Directions for this task: All of the entries should be returned without a single change.
****************************************
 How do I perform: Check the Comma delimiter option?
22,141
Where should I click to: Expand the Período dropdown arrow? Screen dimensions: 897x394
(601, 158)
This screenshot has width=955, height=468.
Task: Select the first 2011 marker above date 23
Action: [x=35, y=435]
****************************************
Your response:
 How do I perform: Check the Comma delimiter option?
22,141
Where should I click to: Expand the Período dropdown arrow? Screen dimensions: 897x394
(601, 158)
This screenshot has width=955, height=468.
Task: Select the first 2011 marker above date 23
Action: [x=35, y=435]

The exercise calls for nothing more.